Exercise directions
All of the entries below need repeating exactly, apart from their images.

Dataset records
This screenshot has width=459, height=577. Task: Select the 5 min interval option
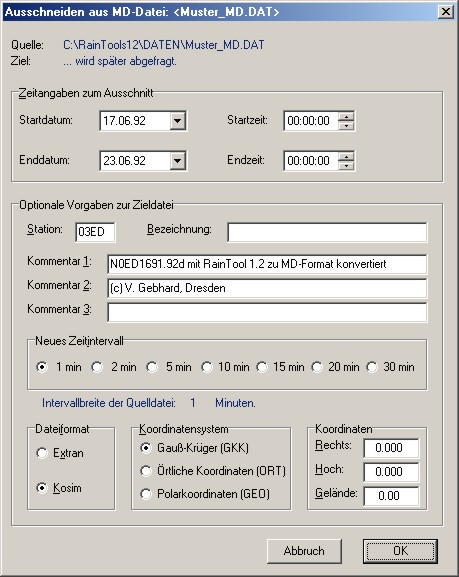(152, 367)
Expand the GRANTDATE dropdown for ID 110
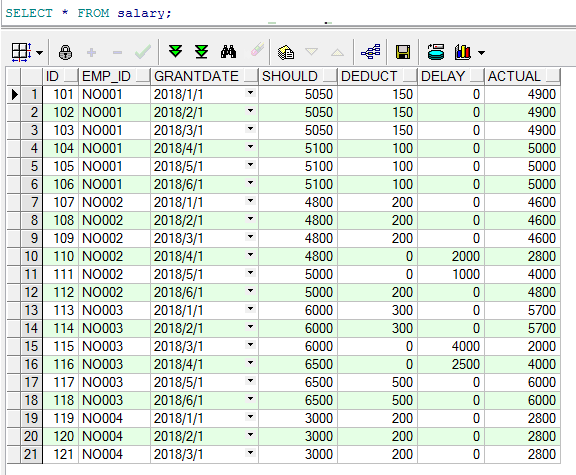 251,254
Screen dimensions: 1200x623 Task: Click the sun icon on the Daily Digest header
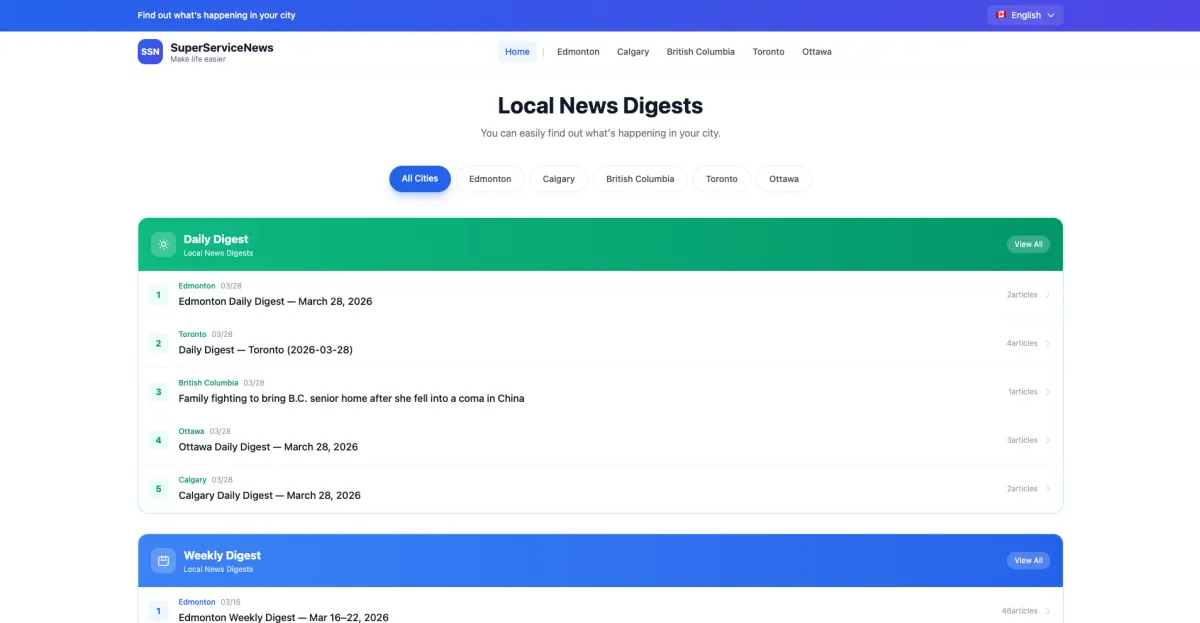(x=163, y=244)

Answer to the exercise
This screenshot has width=459, height=577. Task: Select the 5 min interval option
(152, 367)
Expand the GRANTDATE dropdown for ID 110
 251,254
Screen dimensions: 1200x623 Task: Click the sun icon on the Daily Digest header
(x=163, y=244)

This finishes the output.